▶ **Exercise description**
Find and copy each line of the data that includes "computer".

*** Opening Records for the task ***

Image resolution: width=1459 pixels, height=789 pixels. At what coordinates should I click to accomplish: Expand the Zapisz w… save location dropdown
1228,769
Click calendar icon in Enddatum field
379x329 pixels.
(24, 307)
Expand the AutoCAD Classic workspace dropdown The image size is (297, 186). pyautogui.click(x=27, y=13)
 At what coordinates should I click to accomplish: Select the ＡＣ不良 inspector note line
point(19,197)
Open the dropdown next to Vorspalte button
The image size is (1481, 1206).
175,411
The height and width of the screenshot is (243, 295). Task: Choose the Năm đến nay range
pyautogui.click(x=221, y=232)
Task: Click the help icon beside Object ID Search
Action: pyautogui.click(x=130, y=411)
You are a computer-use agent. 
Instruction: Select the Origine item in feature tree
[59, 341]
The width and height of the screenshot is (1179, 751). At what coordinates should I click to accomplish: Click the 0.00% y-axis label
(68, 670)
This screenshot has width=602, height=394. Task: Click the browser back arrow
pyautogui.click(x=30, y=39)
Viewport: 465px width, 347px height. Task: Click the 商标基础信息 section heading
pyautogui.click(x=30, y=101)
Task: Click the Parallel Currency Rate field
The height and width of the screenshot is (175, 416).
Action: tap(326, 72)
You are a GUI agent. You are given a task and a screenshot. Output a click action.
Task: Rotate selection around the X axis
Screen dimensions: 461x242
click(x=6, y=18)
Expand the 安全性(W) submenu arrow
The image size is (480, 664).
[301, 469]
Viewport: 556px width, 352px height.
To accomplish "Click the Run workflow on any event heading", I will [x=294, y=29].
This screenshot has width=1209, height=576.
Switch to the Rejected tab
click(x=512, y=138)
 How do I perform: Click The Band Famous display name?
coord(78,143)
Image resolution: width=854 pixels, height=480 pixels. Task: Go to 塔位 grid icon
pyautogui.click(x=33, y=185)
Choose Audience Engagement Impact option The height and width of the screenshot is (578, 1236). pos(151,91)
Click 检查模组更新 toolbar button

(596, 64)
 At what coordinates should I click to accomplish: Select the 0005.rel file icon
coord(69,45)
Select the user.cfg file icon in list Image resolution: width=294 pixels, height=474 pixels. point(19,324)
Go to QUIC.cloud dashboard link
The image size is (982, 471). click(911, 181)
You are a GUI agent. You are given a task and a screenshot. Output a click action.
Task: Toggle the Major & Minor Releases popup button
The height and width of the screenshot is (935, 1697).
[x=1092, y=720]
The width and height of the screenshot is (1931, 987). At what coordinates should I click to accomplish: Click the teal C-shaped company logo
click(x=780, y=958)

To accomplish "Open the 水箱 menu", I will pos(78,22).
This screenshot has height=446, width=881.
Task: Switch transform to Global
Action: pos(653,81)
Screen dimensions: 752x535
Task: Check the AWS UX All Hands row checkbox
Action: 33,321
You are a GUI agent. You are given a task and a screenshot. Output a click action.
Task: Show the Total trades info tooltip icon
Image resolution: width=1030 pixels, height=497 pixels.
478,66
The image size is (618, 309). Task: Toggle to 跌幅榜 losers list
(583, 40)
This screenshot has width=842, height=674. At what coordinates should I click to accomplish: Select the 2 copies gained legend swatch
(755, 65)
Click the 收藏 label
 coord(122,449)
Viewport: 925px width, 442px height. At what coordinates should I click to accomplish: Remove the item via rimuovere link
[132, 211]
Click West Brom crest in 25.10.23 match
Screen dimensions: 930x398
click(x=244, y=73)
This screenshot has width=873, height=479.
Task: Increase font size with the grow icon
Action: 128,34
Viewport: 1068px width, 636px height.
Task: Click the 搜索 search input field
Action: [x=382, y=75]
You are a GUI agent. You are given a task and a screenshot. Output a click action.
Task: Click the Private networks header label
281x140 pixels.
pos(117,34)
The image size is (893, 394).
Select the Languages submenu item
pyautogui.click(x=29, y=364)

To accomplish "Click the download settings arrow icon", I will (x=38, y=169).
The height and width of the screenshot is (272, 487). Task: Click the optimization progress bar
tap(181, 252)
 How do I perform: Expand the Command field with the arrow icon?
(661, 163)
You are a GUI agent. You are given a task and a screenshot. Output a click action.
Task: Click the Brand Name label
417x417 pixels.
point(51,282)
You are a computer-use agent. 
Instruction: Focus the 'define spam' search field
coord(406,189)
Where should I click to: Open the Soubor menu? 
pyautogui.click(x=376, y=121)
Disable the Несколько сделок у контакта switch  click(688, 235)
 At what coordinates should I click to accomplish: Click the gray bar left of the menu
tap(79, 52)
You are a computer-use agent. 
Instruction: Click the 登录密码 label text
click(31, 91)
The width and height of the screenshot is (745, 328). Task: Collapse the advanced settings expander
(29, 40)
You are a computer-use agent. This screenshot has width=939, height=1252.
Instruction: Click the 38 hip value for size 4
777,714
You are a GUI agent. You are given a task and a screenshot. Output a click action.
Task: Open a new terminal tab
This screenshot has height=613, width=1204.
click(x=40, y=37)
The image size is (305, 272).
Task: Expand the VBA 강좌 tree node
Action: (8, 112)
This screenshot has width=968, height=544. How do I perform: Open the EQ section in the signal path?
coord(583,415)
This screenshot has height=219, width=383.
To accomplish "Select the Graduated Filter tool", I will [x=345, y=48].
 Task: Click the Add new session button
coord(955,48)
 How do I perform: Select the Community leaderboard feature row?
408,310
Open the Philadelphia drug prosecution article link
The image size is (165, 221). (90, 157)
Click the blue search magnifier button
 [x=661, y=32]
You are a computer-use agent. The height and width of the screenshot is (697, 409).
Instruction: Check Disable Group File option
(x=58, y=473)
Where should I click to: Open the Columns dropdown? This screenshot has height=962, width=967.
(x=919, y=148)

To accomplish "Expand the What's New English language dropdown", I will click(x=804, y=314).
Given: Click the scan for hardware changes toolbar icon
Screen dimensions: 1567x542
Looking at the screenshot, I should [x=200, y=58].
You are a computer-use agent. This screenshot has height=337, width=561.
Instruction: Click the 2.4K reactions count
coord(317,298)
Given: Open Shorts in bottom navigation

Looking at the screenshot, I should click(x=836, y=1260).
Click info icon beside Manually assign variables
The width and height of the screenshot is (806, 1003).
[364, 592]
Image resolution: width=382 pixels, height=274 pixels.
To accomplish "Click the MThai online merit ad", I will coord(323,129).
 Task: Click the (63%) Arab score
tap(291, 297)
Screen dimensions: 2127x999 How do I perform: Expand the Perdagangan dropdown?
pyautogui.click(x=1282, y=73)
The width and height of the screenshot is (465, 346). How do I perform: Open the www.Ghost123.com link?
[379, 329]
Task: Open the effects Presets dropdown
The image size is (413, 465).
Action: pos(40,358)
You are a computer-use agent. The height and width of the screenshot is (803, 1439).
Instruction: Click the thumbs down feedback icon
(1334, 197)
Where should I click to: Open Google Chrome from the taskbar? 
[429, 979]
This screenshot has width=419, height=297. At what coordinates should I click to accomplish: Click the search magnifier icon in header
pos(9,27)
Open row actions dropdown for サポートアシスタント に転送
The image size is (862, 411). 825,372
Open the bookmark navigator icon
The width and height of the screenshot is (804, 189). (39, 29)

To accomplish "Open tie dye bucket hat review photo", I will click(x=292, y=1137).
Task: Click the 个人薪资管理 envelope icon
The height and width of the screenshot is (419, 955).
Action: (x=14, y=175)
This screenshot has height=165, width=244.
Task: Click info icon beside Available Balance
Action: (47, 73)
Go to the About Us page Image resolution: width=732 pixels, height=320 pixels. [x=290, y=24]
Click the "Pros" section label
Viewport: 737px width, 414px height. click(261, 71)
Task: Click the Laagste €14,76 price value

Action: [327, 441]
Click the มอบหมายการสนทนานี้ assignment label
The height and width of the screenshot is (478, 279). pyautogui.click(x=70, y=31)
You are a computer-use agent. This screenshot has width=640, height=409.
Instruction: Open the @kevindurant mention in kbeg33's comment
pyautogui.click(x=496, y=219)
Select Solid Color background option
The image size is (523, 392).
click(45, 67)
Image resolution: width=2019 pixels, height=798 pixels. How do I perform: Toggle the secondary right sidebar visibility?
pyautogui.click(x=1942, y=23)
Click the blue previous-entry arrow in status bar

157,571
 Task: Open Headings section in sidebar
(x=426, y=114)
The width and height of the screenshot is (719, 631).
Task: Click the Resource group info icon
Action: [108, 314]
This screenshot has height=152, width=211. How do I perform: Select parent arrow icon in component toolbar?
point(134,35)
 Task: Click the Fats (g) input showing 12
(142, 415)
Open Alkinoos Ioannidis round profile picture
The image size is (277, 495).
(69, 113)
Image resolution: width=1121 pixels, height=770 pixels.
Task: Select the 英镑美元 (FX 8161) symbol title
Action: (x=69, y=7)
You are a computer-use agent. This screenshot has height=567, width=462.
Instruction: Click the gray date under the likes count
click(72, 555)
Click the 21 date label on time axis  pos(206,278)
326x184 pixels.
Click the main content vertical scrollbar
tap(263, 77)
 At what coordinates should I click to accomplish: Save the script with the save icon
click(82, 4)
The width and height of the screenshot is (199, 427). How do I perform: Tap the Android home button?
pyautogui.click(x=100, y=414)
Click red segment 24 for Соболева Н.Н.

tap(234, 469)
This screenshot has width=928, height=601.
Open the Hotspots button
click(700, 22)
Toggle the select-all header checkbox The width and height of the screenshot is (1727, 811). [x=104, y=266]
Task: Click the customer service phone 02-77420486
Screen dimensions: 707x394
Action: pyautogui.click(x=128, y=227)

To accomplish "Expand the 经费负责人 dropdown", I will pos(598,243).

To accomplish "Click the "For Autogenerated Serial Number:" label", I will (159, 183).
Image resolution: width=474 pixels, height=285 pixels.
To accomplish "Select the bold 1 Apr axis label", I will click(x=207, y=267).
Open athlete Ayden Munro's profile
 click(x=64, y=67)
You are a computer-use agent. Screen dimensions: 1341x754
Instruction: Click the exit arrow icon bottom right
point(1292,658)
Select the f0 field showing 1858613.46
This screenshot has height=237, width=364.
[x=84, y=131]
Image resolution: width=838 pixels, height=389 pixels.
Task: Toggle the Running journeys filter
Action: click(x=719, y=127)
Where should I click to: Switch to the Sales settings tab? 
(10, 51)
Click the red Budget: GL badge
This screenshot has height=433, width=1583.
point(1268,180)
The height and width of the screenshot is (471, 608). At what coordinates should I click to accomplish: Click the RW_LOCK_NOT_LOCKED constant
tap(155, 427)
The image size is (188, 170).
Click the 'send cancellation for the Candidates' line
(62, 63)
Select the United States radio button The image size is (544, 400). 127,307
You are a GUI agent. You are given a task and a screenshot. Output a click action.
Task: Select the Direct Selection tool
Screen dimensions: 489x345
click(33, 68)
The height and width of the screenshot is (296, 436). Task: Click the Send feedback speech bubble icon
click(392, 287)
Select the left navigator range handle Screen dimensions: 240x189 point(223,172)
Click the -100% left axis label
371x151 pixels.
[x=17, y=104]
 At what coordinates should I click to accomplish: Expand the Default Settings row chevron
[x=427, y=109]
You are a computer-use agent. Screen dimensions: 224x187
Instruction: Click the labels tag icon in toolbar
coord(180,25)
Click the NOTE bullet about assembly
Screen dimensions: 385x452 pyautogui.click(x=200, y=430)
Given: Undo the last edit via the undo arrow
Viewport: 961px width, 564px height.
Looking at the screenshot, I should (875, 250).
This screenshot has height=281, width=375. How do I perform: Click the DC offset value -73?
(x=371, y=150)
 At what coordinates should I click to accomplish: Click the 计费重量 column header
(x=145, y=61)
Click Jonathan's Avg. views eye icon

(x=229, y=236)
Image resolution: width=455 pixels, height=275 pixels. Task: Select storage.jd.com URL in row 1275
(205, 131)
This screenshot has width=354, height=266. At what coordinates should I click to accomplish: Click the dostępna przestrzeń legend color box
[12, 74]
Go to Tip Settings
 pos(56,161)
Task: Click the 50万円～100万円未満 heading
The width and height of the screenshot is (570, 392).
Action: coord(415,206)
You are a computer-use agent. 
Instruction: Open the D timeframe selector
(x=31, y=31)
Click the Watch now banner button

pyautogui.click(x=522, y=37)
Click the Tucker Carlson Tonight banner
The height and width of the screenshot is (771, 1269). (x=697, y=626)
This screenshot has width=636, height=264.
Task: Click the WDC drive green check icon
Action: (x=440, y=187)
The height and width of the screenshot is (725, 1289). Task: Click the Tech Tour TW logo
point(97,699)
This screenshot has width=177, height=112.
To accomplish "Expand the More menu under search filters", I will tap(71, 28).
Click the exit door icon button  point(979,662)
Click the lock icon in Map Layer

*** Closing Records for the task ***

▶ **Output below**
You are a computer-use agent. 
You are a computer-use agent. 
You are a computer-use agent. 
You are a computer-use agent. This screenshot has width=939, height=1252.
You are a computer-use agent. The height and width of the screenshot is (697, 409).
You are a computer-use agent. This screenshot has height=337, width=561.
You are a computer-use agent. The height and width of the screenshot is (803, 1439).
You are a computer-use agent. This screenshot has width=640, height=409.
You are a computer-use agent. This screenshot has height=567, width=462.
You are a computer-use agent. Screen dimensions: 1341x754
You are a computer-use agent. Screen dimensions: 224x187
You are a computer-use agent. 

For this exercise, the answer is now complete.